= EXCERPTED DATA =
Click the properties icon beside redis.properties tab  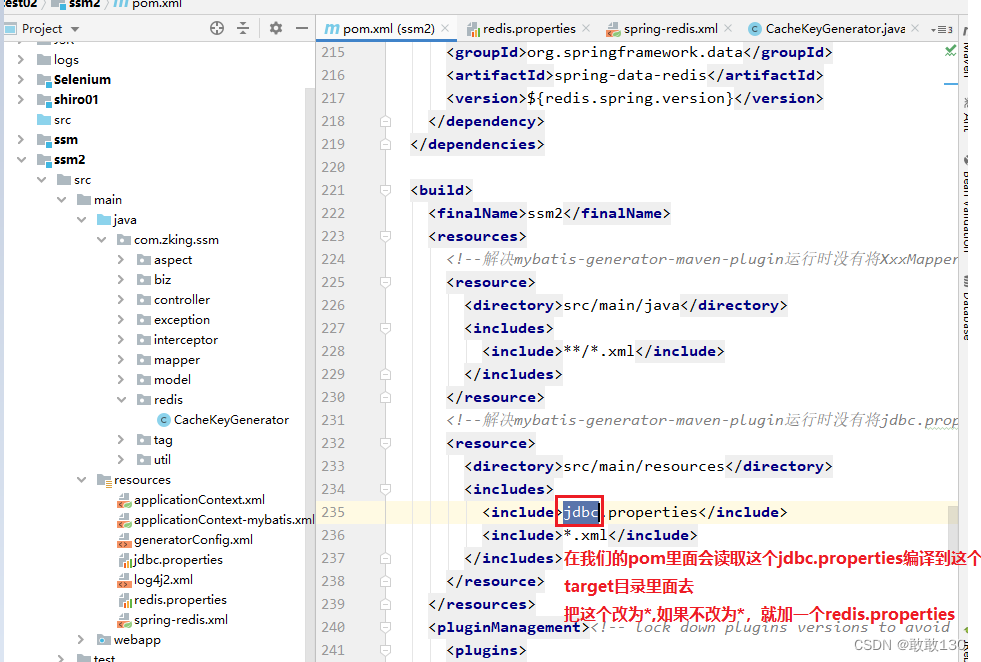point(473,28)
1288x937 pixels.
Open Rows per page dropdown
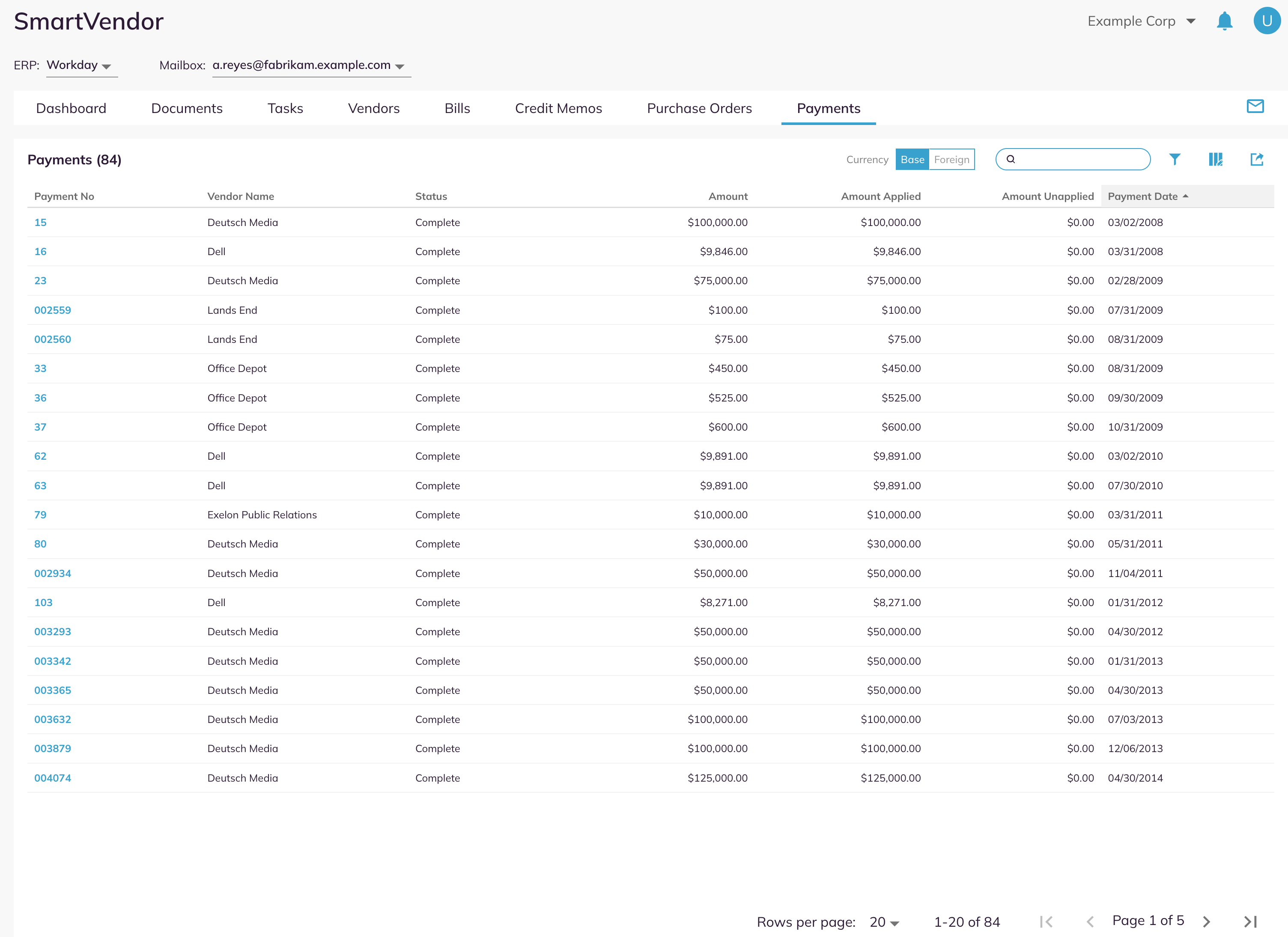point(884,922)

* * *

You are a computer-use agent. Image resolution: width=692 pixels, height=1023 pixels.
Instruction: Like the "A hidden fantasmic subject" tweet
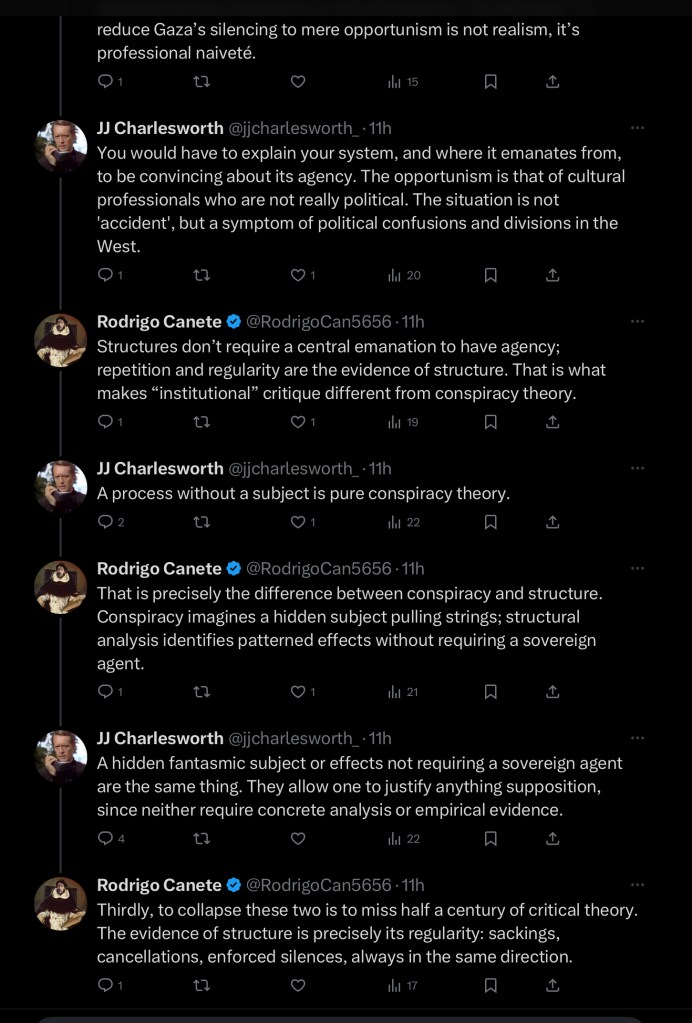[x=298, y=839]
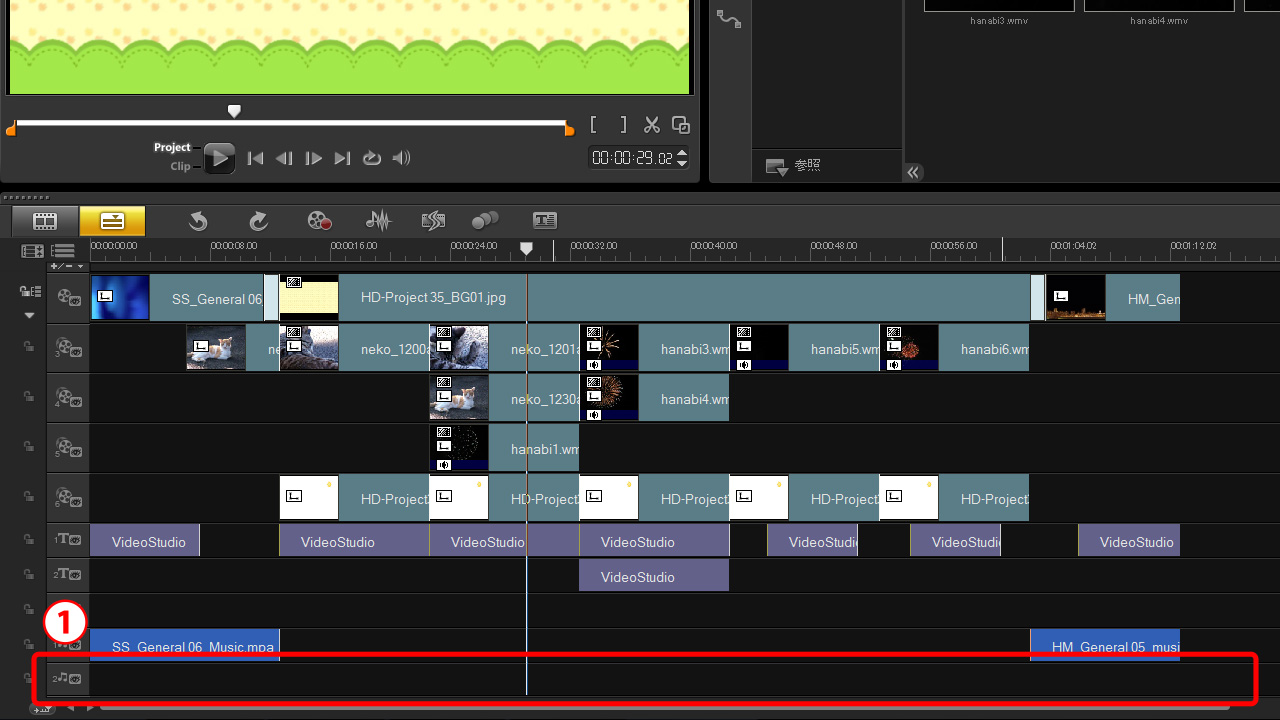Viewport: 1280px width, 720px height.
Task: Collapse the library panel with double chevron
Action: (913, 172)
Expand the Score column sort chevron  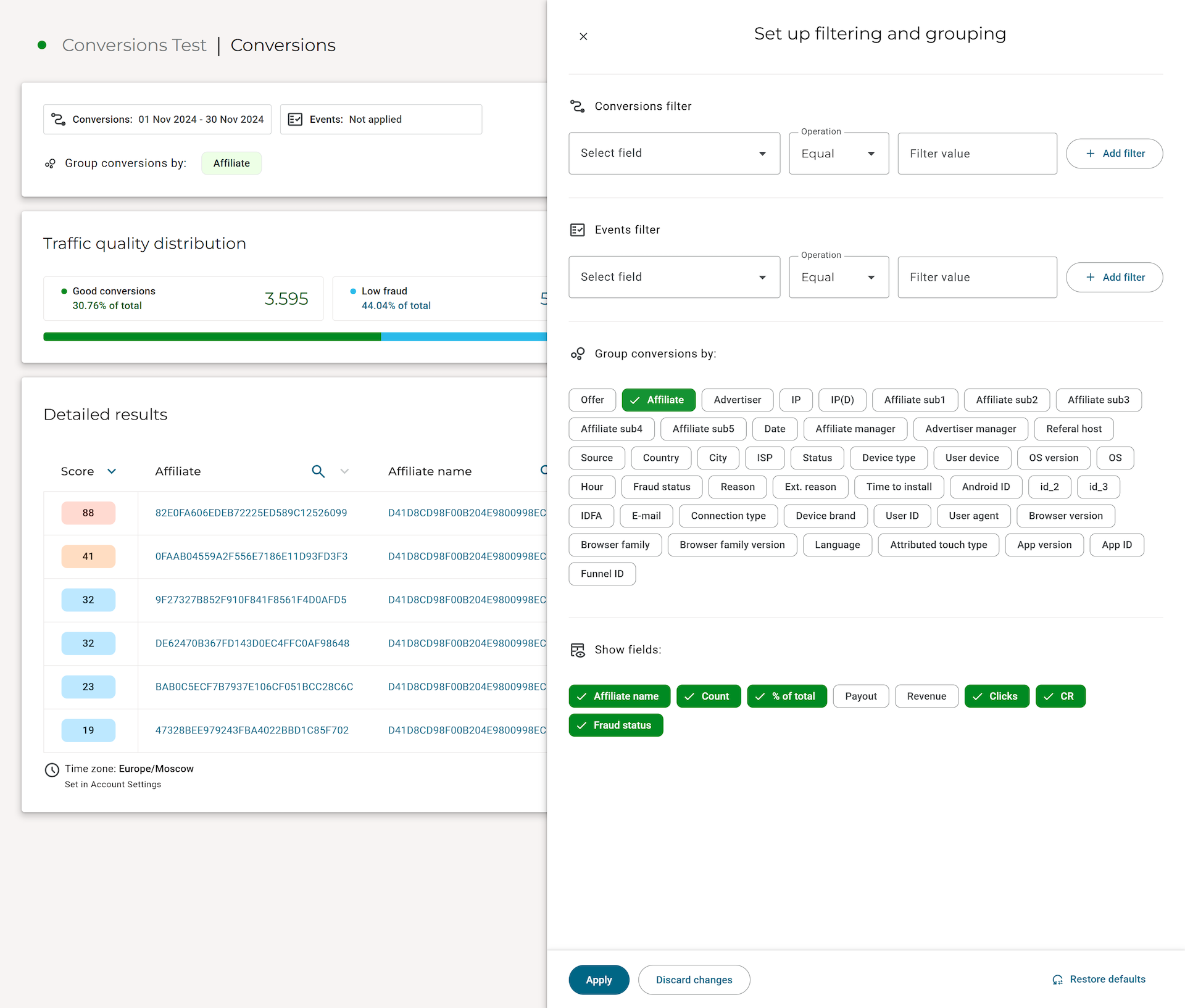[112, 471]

= TASK PROMPT =
The answer must consist of every line in the records above that contains the word "pixels".

= WRITTEN REPLY =
1288x937 pixels.
You are a computer-use agent. Image resolution: width=692 pixels, height=1023 pixels.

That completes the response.